◆ **INSTRUCTIONS FOR THE TASK**
Would you transcribe word for word every line from the one containing "This screenshot has width=1280, height=720." to the end of the data, both ends included, and leave out the rest?
-- Opening Marker --
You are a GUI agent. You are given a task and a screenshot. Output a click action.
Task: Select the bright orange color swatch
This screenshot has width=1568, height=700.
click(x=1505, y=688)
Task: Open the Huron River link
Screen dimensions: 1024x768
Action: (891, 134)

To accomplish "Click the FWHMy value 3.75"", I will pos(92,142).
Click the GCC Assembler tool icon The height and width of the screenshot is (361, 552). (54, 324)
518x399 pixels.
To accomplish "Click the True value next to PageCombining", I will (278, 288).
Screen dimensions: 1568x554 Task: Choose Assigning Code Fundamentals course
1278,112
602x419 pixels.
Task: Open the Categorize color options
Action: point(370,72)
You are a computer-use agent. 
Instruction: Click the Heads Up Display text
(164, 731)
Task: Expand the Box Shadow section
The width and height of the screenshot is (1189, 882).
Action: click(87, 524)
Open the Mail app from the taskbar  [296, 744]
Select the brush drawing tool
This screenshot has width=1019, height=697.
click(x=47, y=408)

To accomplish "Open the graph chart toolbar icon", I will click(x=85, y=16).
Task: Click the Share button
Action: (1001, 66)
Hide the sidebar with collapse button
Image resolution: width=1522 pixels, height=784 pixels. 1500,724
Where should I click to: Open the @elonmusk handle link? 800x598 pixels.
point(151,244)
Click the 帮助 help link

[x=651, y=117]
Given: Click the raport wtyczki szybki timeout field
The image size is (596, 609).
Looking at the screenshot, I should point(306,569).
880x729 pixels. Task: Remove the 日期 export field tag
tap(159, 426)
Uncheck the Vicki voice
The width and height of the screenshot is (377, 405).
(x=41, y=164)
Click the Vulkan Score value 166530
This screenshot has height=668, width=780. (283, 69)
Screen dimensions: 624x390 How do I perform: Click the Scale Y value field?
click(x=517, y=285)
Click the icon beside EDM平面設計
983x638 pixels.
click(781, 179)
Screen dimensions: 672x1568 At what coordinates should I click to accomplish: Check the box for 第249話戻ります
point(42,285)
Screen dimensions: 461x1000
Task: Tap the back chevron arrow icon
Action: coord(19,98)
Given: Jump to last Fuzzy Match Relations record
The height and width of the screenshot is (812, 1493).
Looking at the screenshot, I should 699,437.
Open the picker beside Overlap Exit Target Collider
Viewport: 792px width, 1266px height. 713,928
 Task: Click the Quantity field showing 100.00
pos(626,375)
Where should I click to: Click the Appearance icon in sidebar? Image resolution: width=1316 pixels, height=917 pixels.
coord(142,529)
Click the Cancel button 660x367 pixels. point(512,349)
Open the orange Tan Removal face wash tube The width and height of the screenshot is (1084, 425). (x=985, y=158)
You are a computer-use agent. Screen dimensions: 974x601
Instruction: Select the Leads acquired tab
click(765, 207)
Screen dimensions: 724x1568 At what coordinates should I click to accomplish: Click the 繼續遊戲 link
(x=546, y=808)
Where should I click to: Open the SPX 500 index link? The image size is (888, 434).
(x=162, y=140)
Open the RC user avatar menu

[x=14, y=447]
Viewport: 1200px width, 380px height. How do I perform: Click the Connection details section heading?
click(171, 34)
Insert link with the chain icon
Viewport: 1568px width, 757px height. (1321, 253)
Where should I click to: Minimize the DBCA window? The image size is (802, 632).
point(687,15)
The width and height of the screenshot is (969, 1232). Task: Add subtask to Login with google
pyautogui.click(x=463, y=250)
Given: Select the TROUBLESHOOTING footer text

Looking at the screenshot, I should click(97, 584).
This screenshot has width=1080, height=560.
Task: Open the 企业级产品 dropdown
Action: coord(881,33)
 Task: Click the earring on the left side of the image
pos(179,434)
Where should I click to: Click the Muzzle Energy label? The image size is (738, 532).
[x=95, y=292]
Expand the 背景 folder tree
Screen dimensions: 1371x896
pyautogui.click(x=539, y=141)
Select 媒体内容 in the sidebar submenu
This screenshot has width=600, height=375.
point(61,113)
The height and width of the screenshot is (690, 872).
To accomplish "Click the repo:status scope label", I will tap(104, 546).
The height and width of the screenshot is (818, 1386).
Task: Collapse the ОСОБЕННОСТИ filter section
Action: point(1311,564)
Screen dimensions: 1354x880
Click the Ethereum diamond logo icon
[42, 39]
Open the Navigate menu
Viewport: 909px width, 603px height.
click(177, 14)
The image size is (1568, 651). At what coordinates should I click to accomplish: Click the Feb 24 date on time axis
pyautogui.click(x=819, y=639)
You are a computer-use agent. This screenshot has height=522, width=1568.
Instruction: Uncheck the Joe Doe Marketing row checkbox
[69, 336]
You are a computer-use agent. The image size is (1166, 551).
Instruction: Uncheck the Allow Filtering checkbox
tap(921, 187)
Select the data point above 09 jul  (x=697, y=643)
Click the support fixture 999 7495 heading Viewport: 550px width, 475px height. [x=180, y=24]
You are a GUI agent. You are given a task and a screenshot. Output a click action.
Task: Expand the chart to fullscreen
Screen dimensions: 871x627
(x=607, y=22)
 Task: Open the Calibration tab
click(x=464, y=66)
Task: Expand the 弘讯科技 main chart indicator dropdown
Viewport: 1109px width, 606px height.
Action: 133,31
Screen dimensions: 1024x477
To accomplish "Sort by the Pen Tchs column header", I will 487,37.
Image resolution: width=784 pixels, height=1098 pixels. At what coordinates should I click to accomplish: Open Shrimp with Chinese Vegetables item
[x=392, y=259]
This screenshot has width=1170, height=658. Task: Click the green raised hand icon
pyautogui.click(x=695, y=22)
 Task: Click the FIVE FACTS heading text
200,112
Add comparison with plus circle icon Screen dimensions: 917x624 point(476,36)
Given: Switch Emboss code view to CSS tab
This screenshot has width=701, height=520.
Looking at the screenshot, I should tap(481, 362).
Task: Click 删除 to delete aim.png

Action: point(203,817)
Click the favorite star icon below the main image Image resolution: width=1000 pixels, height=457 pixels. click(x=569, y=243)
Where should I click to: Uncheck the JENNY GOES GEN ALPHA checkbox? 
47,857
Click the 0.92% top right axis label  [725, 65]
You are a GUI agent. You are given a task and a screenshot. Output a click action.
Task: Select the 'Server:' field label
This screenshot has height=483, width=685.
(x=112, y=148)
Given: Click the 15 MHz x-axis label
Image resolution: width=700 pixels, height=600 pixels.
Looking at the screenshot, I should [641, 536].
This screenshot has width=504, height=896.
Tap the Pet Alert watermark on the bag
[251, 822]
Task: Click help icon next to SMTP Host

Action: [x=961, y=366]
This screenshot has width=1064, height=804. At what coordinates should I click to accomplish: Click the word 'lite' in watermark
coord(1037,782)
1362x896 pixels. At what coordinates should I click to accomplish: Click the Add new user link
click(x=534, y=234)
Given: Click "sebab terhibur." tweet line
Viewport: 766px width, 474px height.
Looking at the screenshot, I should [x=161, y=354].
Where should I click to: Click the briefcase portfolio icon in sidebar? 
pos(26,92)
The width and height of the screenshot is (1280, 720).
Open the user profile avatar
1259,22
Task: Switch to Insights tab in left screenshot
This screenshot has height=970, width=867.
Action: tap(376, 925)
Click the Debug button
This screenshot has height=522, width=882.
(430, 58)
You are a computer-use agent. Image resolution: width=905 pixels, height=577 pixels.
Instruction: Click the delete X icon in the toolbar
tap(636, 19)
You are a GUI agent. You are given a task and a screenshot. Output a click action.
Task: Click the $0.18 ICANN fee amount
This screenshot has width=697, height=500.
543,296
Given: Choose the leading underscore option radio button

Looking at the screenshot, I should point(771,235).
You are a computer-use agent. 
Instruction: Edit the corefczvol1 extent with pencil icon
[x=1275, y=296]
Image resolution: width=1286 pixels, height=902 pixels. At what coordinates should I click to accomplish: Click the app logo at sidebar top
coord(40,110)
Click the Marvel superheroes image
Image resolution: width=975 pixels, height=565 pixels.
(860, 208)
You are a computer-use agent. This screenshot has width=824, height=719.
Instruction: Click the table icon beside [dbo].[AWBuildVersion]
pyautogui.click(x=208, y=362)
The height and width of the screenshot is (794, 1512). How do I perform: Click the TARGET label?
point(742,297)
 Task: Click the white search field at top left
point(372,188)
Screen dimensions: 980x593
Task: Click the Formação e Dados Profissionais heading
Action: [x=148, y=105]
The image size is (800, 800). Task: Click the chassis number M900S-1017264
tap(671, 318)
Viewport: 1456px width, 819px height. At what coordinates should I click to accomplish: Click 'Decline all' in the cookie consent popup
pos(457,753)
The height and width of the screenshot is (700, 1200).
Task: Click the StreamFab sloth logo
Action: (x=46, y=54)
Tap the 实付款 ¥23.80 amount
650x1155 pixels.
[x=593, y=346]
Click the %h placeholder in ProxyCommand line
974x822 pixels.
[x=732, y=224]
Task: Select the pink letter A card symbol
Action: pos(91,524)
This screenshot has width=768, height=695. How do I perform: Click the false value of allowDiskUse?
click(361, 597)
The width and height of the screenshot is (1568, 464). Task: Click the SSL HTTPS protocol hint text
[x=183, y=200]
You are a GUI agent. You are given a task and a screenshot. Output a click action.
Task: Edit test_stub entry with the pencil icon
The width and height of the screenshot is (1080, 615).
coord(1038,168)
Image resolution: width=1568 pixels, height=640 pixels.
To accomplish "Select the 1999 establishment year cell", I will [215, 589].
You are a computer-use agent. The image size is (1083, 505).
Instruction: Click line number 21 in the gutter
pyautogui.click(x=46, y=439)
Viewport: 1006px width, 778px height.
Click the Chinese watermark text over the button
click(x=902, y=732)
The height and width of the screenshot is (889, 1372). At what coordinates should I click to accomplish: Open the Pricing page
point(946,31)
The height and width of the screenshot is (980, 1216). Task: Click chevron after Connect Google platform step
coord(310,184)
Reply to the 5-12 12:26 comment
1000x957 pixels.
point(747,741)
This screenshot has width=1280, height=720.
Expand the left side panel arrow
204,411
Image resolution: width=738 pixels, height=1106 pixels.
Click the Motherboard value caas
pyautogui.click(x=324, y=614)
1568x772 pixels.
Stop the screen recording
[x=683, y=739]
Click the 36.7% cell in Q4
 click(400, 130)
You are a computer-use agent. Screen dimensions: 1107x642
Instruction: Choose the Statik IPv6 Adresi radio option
-- Closing Marker --
◆ **REPLY TO THE TASK**
This screenshot has width=1280, height=720.
Expand the left side panel arrow
204,411
Image resolution: width=738 pixels, height=1106 pixels.
Click the Motherboard value caas
pyautogui.click(x=324, y=614)
1568x772 pixels.
Stop the screen recording
[x=683, y=739]
Click the 36.7% cell in Q4
 click(400, 130)
You are a computer-use agent. Screen dimensions: 1107x642
Instruction: Choose the Statik IPv6 Adresi radio option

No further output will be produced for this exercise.